Nel primo caso, riguardo alle banche, nessuno ha sconfitto nessuno, nel senso che dopo estenuanti audizioni e colpi di scena, abbiamo riscontrato che l’unico vero colpo lo hanno ricevuto gli azionisti, i quali sembra siano stati truffati da un anonimo malfattore di cui si è potuto tracciare solo l’identikit. A tutt’oggi, però, c’é da pensare che anche negli anni a venire non sarà preso, né tantomeno punito.
Da questa esperienza tutti i partiti, o quasi, chiedono che il prossimo Governo dovrà necessariamente istituire un’altra Commissione d’Inchiesta sulle banche, ma più coraggiosa della prima. Parole utili per conquistare qualche voto.

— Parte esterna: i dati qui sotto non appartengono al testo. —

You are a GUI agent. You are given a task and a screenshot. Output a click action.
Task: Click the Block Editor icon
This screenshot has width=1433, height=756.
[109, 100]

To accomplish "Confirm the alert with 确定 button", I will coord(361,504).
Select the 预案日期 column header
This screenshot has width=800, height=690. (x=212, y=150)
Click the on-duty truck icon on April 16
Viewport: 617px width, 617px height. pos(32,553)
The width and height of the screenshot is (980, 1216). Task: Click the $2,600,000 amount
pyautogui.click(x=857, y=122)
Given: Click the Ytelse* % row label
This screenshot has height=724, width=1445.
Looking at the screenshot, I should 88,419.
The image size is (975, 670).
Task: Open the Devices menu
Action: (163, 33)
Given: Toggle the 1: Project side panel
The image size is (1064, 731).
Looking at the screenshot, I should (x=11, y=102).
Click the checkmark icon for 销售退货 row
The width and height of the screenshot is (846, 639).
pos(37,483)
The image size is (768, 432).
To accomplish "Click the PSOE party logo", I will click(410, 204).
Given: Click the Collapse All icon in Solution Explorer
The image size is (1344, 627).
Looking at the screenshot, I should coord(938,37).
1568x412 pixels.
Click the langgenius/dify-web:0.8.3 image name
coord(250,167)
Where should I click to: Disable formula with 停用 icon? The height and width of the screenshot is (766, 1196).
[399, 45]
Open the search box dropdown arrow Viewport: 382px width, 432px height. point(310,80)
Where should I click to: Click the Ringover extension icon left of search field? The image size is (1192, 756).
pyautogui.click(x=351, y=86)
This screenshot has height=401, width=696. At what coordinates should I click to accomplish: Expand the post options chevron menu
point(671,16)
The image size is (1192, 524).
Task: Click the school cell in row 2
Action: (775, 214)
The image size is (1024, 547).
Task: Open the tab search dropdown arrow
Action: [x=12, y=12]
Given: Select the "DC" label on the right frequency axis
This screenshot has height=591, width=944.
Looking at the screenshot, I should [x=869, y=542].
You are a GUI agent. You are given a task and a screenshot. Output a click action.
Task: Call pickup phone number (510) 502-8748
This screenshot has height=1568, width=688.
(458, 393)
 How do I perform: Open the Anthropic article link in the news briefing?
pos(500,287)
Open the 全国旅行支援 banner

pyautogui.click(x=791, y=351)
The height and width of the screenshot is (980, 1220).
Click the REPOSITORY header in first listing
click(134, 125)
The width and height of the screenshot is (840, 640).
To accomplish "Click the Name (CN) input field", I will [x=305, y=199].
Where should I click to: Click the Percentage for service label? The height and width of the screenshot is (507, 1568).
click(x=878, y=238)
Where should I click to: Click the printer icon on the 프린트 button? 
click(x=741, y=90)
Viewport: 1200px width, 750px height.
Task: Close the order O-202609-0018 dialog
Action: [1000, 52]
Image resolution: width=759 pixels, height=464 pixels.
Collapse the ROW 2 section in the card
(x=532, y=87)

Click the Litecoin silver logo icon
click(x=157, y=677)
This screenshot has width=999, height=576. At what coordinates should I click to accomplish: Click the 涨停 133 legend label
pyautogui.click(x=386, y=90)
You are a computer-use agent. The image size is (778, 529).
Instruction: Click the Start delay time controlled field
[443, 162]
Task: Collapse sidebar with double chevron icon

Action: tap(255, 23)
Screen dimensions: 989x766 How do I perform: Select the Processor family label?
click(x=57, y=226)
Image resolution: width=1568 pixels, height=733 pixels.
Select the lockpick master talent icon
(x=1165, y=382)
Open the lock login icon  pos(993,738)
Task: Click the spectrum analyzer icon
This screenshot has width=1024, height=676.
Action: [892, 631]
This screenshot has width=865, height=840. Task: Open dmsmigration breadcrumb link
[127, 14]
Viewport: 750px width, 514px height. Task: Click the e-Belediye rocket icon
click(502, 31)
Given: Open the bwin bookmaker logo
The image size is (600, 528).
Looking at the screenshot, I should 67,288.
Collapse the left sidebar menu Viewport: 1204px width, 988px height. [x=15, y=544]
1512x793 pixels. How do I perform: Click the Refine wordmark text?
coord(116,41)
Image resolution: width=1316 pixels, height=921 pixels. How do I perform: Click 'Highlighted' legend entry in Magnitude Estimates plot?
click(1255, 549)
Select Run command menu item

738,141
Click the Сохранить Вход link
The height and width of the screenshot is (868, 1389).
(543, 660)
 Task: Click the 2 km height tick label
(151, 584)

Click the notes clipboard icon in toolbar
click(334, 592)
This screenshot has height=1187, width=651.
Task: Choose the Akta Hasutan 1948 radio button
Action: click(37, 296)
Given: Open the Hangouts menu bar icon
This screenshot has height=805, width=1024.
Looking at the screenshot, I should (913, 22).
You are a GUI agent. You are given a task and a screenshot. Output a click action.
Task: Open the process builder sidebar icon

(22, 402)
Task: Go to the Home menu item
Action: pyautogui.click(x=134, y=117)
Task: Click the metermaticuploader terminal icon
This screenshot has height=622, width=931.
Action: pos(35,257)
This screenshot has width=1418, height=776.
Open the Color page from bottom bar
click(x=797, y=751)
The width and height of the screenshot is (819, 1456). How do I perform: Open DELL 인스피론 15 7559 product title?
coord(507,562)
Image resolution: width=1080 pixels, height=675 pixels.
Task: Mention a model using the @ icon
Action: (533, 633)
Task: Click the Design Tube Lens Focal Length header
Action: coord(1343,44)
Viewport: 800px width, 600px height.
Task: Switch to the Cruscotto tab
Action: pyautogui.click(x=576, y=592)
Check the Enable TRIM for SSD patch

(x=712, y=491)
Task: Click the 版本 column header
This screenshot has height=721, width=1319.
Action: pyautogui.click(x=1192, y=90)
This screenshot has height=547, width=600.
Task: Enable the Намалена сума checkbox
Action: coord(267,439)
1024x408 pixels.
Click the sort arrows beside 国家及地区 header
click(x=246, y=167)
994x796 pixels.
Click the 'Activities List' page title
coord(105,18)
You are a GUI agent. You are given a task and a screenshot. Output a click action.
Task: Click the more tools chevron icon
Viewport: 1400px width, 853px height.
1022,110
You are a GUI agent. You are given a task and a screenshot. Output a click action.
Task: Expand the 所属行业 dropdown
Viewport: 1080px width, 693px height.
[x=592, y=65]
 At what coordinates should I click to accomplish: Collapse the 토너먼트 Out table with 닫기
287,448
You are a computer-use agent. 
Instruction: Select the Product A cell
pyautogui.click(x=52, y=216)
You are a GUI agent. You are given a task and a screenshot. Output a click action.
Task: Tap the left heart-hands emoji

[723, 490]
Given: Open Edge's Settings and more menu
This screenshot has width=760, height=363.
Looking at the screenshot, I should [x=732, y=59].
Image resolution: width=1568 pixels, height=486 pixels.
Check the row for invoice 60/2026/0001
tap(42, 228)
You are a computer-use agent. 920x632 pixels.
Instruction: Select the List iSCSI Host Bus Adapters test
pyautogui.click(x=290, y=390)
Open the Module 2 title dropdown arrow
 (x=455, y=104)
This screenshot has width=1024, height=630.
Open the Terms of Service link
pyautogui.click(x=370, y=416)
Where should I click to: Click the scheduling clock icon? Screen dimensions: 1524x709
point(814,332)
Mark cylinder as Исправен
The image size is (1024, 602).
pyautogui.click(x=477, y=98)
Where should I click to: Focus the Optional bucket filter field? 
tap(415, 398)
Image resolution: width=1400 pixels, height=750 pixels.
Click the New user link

Dunque, la politica e le elezioni: eccoci di nuovo al Bar Sport, più agguerriti che mai, ad immaginare l’esito delle prossime elezioni del 4 marzo che, in cuor nostro, si spera scoppi un gran casino, perché altrimenti che gusto c’è ad assistere a una gara se non ci scappa l’incidente?
I campi da gioco sono tre, e ora l’uno, ora l’altro attirano l’attenzione degli osservatori perché si superano a vicenda con strategie che cambiano e modificano dopo ogni curva.
L’unico fatto certo è che quella lotta tra nobili e poveracci che pensavamo archiviata, è tornata prepotente alla ribalta con Berlusconi, il quale con un colpo di scena e inventandosi una democrazia tutta sua, continua a rifiutare un confronto con Di Maio, applicando quella regola ottocentesca espressa in maniera esemplare dal Marchese Onofrio Del Grillo quando affermava con convinzione “Mi dispiace, ma io so’ io e voi non siete un cazzo!”.